■ Exercise
Take the entries below and return them unchanged.

•••

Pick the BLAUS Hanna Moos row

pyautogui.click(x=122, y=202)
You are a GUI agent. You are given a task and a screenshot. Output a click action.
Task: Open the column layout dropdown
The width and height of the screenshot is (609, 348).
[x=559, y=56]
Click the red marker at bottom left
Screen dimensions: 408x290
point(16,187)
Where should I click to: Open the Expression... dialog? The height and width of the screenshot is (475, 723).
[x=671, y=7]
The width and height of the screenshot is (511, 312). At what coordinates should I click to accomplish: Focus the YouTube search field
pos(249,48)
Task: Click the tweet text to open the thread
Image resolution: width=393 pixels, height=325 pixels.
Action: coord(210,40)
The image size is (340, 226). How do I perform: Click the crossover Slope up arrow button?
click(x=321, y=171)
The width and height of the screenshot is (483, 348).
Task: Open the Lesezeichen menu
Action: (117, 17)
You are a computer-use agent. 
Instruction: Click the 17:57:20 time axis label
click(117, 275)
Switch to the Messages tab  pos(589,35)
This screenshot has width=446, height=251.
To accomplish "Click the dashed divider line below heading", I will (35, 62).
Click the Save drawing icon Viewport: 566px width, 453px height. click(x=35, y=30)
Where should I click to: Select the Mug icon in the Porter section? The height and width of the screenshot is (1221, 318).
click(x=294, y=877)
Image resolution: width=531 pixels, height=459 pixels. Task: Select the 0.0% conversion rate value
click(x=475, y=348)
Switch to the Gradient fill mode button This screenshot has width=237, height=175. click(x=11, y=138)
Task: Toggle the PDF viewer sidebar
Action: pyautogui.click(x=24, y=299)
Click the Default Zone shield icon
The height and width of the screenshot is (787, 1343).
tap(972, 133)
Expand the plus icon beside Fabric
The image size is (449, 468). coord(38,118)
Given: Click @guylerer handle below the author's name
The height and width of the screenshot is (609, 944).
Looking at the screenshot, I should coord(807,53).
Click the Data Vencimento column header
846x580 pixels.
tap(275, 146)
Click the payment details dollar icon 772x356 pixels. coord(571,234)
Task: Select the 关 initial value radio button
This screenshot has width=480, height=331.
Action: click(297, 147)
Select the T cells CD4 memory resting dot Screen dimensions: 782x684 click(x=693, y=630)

•••

■ Final answer
Pick the BLAUS Hanna Moos row

pyautogui.click(x=122, y=202)
You are a GUI agent. You are given a task and a screenshot. Output a click action.
Task: Open the column layout dropdown
The width and height of the screenshot is (609, 348).
[x=559, y=56]
Click the red marker at bottom left
Screen dimensions: 408x290
point(16,187)
Where should I click to: Open the Expression... dialog? The height and width of the screenshot is (475, 723).
[x=671, y=7]
The width and height of the screenshot is (511, 312). At what coordinates should I click to accomplish: Focus the YouTube search field
pos(249,48)
Task: Click the tweet text to open the thread
Image resolution: width=393 pixels, height=325 pixels.
Action: coord(210,40)
The image size is (340, 226). How do I perform: Click the crossover Slope up arrow button?
click(x=321, y=171)
The width and height of the screenshot is (483, 348).
Task: Open the Lesezeichen menu
Action: (117, 17)
You are a computer-use agent. 
Instruction: Click the 17:57:20 time axis label
click(117, 275)
Switch to the Messages tab  pos(589,35)
This screenshot has width=446, height=251.
To accomplish "Click the dashed divider line below heading", I will (35, 62).
Click the Save drawing icon Viewport: 566px width, 453px height. click(x=35, y=30)
Where should I click to: Select the Mug icon in the Porter section? The height and width of the screenshot is (1221, 318).
click(x=294, y=877)
Image resolution: width=531 pixels, height=459 pixels. Task: Select the 0.0% conversion rate value
click(x=475, y=348)
Switch to the Gradient fill mode button This screenshot has width=237, height=175. click(x=11, y=138)
Task: Toggle the PDF viewer sidebar
Action: pyautogui.click(x=24, y=299)
Click the Default Zone shield icon
The height and width of the screenshot is (787, 1343).
tap(972, 133)
Expand the plus icon beside Fabric
The image size is (449, 468). coord(38,118)
Given: Click @guylerer handle below the author's name
The height and width of the screenshot is (609, 944).
Looking at the screenshot, I should coord(807,53).
Click the Data Vencimento column header
846x580 pixels.
tap(275, 146)
Click the payment details dollar icon 772x356 pixels. coord(571,234)
Task: Select the 关 initial value radio button
This screenshot has width=480, height=331.
Action: click(297, 147)
Select the T cells CD4 memory resting dot Screen dimensions: 782x684 click(x=693, y=630)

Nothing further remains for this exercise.